Core principle
Do not hide the agent inside the task runtime. Manage the agent as a first-class application and connect it to a separate environment adapter. This separation keeps your agent portable across benchmark environments and makes it easy to swap environments without changing how the agent is configured or launched.| Layer | Owns |
|---|---|
| Promptbeat | Target profile, scenario, seed, report, and trace normalization. |
| Agent App | CLI or SDK lifecycle, policy, model selection, and tool configuration. |
| Environment Adapter | Workspace setup, task instructions, service startup, readiness checks, hidden tests, scoring, and teardown. |
| Inspect | Solver execution, sandbox isolation, log collection, and artifact capture. |
| Promptfoo | Optional probe generation, assertions, provider bridge, and reporting. |
When to use Target Lab
Use Target Lab when your evaluation scenario requires any of the following:- Filesystem access — your agent needs to read, write, or modify files to be tested meaningfully. A conversation-only endpoint cannot expose this behavior.

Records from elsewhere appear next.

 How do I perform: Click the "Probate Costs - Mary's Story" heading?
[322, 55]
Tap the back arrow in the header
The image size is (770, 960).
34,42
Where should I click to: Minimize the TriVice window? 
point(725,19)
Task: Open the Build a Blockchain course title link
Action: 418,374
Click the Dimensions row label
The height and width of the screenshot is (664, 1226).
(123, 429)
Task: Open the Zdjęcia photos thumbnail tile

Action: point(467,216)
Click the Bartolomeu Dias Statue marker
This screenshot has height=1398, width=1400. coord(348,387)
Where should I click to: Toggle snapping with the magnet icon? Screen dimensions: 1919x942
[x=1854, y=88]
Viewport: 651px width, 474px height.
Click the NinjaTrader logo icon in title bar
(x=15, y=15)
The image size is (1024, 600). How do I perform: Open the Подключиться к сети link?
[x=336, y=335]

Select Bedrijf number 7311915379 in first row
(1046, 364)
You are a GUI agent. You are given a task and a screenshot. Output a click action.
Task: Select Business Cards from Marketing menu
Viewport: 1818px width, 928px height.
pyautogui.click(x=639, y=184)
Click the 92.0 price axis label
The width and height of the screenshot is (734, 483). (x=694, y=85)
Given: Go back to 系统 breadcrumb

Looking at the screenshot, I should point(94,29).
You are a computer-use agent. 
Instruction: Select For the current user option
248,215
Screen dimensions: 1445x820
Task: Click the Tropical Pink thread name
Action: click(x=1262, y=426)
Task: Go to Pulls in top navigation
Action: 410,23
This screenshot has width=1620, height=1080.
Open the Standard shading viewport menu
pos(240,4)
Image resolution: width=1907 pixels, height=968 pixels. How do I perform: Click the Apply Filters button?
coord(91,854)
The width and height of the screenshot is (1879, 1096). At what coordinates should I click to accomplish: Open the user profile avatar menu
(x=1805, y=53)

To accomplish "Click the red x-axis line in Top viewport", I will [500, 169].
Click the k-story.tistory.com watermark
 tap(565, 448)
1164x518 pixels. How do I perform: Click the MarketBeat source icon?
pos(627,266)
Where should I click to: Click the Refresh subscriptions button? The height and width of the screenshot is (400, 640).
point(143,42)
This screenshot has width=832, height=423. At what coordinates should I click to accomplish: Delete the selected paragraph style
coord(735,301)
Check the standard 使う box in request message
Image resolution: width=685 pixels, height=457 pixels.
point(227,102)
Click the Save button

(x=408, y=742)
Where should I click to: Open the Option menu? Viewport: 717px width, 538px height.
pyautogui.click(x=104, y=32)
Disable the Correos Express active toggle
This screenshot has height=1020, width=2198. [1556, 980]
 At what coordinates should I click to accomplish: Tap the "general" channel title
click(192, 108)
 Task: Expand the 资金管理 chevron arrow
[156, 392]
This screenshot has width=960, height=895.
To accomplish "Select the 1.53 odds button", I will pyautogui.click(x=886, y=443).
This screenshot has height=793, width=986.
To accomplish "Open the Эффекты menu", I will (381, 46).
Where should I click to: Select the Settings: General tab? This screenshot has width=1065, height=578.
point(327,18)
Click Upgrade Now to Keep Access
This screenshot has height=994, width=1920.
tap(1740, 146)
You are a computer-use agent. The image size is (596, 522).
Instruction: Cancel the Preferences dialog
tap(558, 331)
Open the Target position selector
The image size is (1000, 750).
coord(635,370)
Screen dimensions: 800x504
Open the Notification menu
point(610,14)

- Reproducible workspace state — you need the workspace reset to a known starting state between test cases so results are comparable.
- Benchmark task datasets — you are running against Terminal-Bench, Harbor, or another structured benchmark that provides task instructions and hidden test scorers.
- Agent runtime images — your agent runs in a container and needs its image built and started as part of the evaluation.
- Trace-level evidence — your scenario requires capturing shell commands, file diffs, tool calls, or network events as evidence in the final report.
- Controlled sandbox attachment — you need to attach the agent to a sandboxed service with dependency orchestration (databases, APIs, mock services).
Components
A Target Lab evaluation is assembled from the following pieces: Task instruction The natural-language prompt that tells the agent what it should accomplish. Written to be realistic but designed to surface the risk behavior under test. Workspace The controlled file or directory environment the agent operates in. The workspace is typically seeded with specific files, code, or data relevant to the task. Setup and reset hooks Scripts or declarative steps that prepare the workspace before a test case runs and clean it up afterward. Reset hooks ensure every case starts from the same baseline state. Hidden tests Verifier tests the agent never sees. After the agent completes its task, hidden tests check whether the agent produced the correct output, avoided forbidden behavior, or left the workspace in an expected state. The agent cannot tailor its behavior to pass these tests directly. Scorer The component that evaluates agent artifacts against expected outcomes. A scorer reads the hidden test results and produces a pass/fail judgment with supporting evidence. Artifacts Everything captured as evidence during the run: shell transcripts, file diffs, tool call logs, stdout/stderr, and scorer output. Promptbeat normalizes these into the report trace format.Target Lab is an advanced feature intended for agent-level evaluations that genuinely require environment control. If you are evaluating a standard LLM or an HTTP-exposed agent, start with the Codex SDK or HTTP adapter path — those require no environment setup and cover the majority of safety evaluation scenarios.